Que sait-on du policier interpellé après la disparition de 52 kg de cocaïne à la PJ parisienne ?

La cocaïne disparue, d'une valeur marchande de 2,5 millions d'euros, avait été saisie début juillet après le démantèlement d'un réseau de trafiquants.

Devant l\'entrée du \"36, quai des Orfèvres\", à Paris, le 1er août 2014.
Devant l'entrée du "36, quai des Orfèvres", à Paris, le 1er août 2014. (KENZO TRIBOUILLARD / AFP)

Un policier de 34 ans a été interpellé, samedi 2 août, dans l'affaire de la disparition de plus de 50 kg de cocaïne au 36 quai des Orfèvres. Il s'agit d'un fonctionnaire de la brigade des stupéfiants, précisent dans un communiqué commun le préfet de police et le procureur de la République de Paris. Le ministre de l'Intérieur, Bernard Cazeneuve, a "décidé immédiatement, à titre conservatoire, de suspendre ce brigadier de police". "Si l'enquête devait confirmer son implication, et dès que j'aurai connaissance des conclusions de cette enquête, je prendrai toutes les sanctions et autres dispositions nécessaires", a-t-il ajouté devant la presse.

Un "excellent policier", un "imbécile plus qu'un ripou"

L'identité du policier de 34 ans, qui appartient à la brigade des stupéfiants, n'a pas été révélée. "C'est un fonctionnaire irréprochable, un excellent policier et un grand sportif", croit savoir le journaliste spécialisé Dominique Rizet sur le plateau de BFMTV. "Ce fonctionnaire de police avait posé beaucoup de questions sur cette salle [où était stockée la drogue saisie] : comment cela se passait ? Comment on y entrait ? Combien de clés, etc. Cela a attiré les soupçons sur lui", ajoute le journaliste.

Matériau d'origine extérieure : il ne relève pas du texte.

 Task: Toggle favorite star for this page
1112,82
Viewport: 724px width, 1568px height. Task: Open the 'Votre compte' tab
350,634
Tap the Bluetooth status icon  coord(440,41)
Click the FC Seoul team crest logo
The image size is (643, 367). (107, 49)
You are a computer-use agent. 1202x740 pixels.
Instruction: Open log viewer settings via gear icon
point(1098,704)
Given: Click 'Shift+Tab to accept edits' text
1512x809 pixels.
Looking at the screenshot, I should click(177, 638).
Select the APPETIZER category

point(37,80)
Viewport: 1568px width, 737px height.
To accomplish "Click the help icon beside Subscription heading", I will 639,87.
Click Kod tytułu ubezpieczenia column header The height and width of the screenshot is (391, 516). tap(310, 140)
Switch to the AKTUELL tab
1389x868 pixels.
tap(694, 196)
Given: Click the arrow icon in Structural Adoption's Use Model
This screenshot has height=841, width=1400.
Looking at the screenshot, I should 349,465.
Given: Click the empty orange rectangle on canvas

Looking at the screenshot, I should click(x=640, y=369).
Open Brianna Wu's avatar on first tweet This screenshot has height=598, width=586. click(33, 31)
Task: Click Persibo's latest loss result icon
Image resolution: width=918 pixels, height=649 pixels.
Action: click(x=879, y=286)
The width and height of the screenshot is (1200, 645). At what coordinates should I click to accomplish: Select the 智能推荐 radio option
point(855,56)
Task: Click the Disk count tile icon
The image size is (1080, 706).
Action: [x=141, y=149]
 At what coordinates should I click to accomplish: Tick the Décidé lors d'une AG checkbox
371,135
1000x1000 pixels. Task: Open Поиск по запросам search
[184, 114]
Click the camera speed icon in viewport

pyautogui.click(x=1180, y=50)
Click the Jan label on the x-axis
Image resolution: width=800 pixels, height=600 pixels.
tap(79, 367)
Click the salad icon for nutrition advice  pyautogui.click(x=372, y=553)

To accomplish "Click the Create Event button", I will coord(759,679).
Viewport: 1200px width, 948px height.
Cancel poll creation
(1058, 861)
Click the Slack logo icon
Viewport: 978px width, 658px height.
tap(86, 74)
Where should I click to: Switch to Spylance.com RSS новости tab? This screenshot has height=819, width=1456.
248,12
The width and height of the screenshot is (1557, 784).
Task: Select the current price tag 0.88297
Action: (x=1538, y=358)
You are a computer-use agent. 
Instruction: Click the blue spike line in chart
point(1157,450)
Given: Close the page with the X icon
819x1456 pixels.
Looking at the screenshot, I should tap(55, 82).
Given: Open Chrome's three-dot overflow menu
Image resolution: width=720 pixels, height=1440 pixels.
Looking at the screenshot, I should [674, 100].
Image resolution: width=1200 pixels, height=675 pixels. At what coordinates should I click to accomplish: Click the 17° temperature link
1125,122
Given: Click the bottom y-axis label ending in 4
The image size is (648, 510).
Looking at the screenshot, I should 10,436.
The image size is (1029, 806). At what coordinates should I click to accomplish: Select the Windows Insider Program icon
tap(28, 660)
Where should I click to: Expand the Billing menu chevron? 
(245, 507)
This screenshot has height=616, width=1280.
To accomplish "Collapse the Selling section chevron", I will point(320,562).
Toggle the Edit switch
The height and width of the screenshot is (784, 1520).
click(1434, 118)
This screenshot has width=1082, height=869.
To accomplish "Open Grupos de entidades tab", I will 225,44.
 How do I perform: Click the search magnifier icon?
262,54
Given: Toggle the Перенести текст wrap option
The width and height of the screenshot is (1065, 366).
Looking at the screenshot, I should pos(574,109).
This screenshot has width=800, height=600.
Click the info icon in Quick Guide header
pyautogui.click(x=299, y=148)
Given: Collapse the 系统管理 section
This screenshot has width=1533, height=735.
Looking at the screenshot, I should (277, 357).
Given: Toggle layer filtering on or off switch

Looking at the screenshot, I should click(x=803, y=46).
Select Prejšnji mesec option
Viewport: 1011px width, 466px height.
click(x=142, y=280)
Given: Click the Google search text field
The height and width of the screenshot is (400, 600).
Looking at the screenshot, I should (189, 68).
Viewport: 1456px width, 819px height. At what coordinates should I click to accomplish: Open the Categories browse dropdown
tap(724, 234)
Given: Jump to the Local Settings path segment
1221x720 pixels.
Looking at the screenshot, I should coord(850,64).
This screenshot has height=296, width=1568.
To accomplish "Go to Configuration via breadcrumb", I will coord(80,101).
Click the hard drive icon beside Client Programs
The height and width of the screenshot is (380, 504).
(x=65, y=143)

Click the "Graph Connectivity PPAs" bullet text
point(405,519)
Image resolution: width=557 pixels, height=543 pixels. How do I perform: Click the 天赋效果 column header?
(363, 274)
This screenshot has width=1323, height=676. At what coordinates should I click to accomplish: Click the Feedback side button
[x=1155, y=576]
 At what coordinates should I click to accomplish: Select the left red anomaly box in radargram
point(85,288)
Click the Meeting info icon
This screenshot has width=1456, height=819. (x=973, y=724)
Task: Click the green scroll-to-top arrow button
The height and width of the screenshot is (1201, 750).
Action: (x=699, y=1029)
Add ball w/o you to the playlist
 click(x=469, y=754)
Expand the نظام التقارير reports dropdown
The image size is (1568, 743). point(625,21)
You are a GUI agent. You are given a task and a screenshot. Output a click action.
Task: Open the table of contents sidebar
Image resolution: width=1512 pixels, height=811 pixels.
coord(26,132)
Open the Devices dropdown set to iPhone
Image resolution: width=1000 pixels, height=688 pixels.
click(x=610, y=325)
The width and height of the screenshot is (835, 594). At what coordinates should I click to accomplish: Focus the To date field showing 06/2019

L'ancien commissaire de police René-Georges Querry, interrogé sur la même chaîne, estime qu'"on a plus affaire à un imbécile qu'à un véritable ripou ou un voyou intelligent", s'étonnant qu'un fonctionnaire de police puisse "espérer soustraire 50 kg de cocaïne de la brigade des stups, pour ensuite aller la négocier avec je ne sais trop qui". Pour lui, le suspect a commis "un délit de connerie".

Un train de vie "élevé"

Selon Le Parisien, ce policier était considéré comme "quelqu'un de confiance". Son dossier administratif ne présente pas d'antécédents, cependant, le suspect a fait l'objet de deux signalements de problème de "comportement" par sa hiérarchie au cours des derniers mois. Par ailleurs, les enquêteurs de l'IGPN ont été interpellés par le "niveau de vie élevé" du gardien de la paix qui serait propriétaire de sept appartements au sein du même immeuble à Perpignan. 

Identifié grâce à la vidéosurveillance

C'est le témoignage d'une policière "chargée de contrôler l'un des sas d'accès à la PJ", qui a permis à la police des polices de l'identifier, selon Europe 1. Elle "s’est souvenue avoir vu passer en pleine nuit un policier du "36", qui sortait avec deux gros sacs remplis de pains de drogue", ajoute la radio, précisant les informations dévoilées par le préfet de police, qui évoquait un suspect "vu entrant dans les locaux avec deux sacs et en ressortant peu après et ce dans la nuit du 24 au 25 juillet", ajoute le communiqué.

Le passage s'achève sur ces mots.